Esta decisión, impulsada por tensiones geopolíticas y el fomento de la producción local rusa, obliga a las bodegas chilenas a replantear su estrategia en el gigante euroasiático, donde el vino nacional gozaba de una posición privilegiada por su relación precio-calidad.
Impacto en las cifras y competitividad
Hasta antes de esta medida, Rusia figuraba como un destino clave, especialmente para el vino a granel y el segmento entry level de las grandes viñas chilenas. Con el alza arancelaria, el sector enfrenta dos escenarios críticos:
- Aumento de precios al consumidor: El costo final de la botella en el anaquel ruso podría subir drásticamente, perdiendo competitividad frente a productores locales o de países que mantengan beneficios arancelarios (como Georgia o Moldavia).

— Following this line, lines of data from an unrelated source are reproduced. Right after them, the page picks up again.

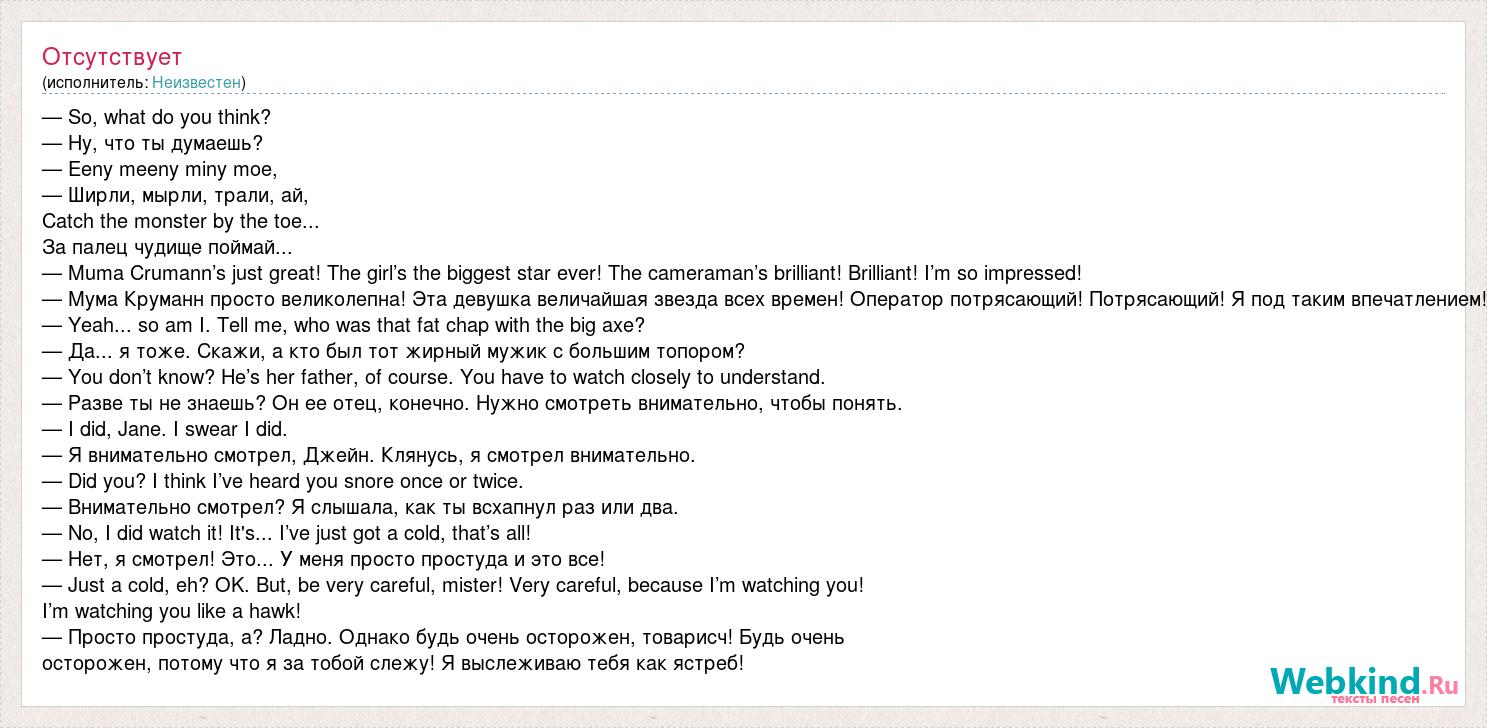Click the line starting 'Мума Круманн просто великолепна'
Image resolution: width=1487 pixels, height=728 pixels.
[764, 300]
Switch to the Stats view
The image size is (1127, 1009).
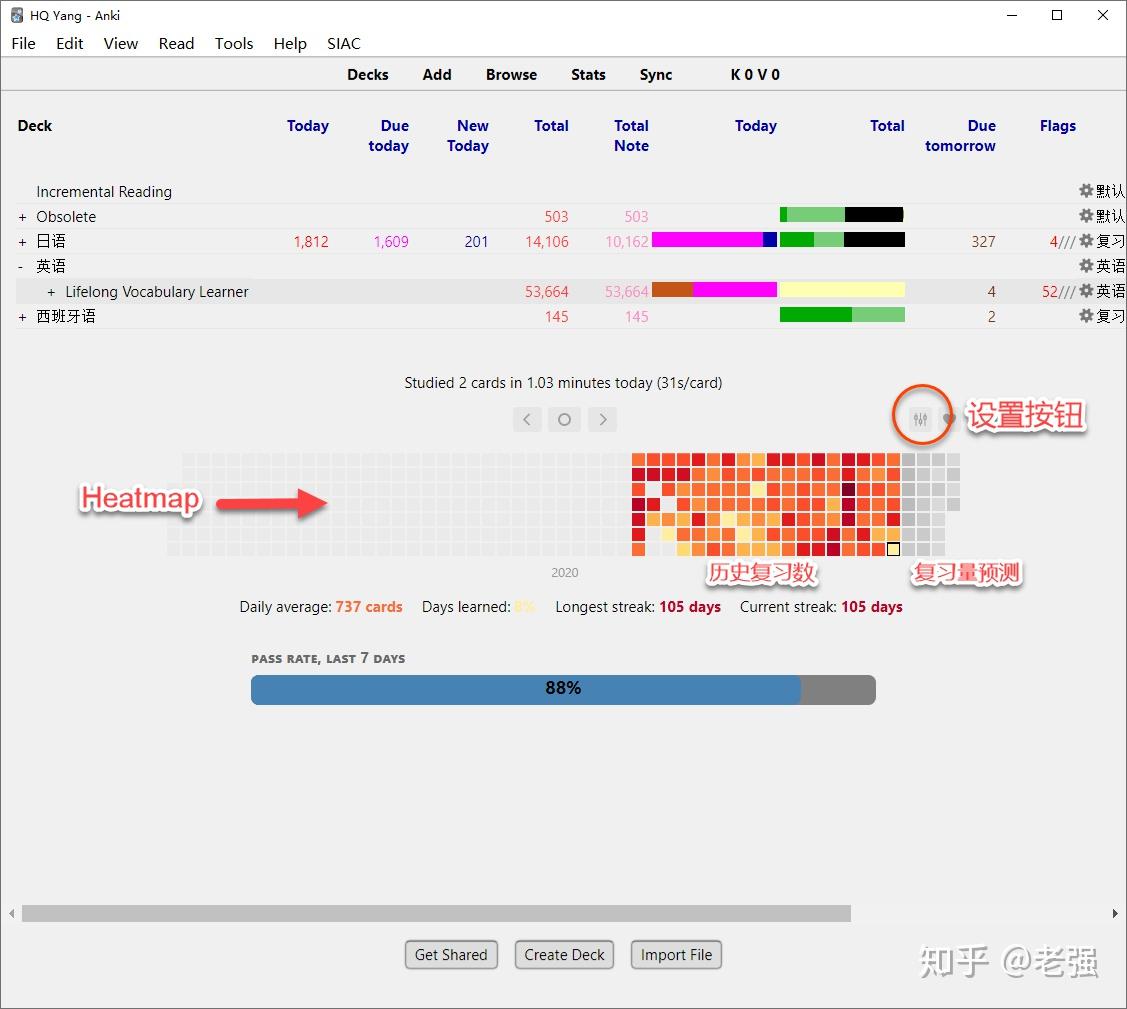[x=588, y=74]
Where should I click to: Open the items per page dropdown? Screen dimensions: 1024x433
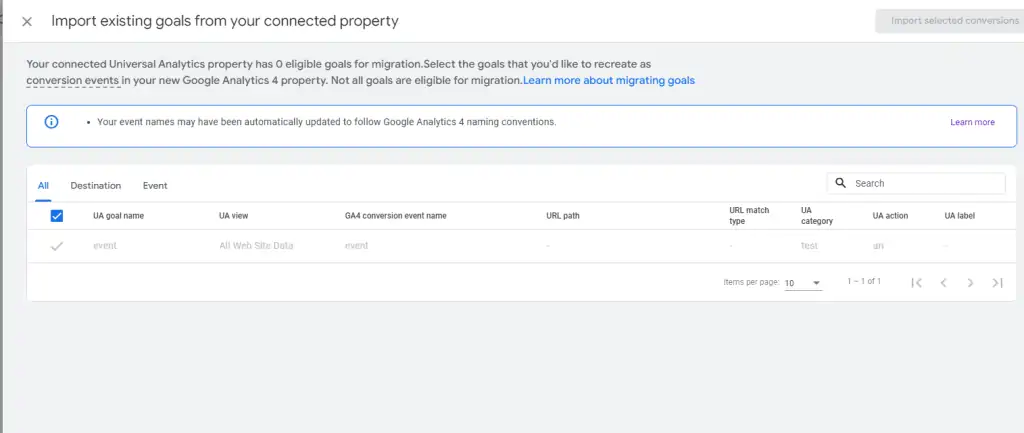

- Redirección de stock: Miles de litros de vino que estaban destinados al mercado ruso deberán buscar nuevos destinos, lo que podría generar una sobreoferta en otros mercados o presionar a la baja los precios internos.
Un mercado de volumen en riesgo
Para muchas viñas medianas y grandes, Rusia representaba una válvula de escape fundamental para movilizar volúmenes significativos de vino. La pérdida de competitividad en este mercado no solo afecta las ventas directas, sino que también impacta en la logística y los contratos de largo plazo que Chile mantenía con distribuidores rusos.
¿Qué viene ahora para las viñas nacionales?
Expertos del sector y organismos como Vinos de Chile y ProChile ya analizan el impacto real de esta medida. Las recomendaciones iniciales apuntan a:
- Diversificación de mercados: Acelerar la apertura o profundización en mercados del sudeste asiático y Latinoamérica para compensar la caída en Rusia.
- Premiumización: Enfocar los esfuerzos en Rusia hacia nichos de alta gama que puedan absorber mejor el alza de costos, alejándose del mercado de volumen.
- Diplomacia comercial: Evaluar el margen de maniobra legal y diplomático para mitigar los efectos de este cambio arancelario.
El cierre de este flanco comercial en Rusia es un recordatorio de la vulnerabilidad de la industria ante la geopolítica global y la urgente necesidad de no depender de un solo mercado de volumen.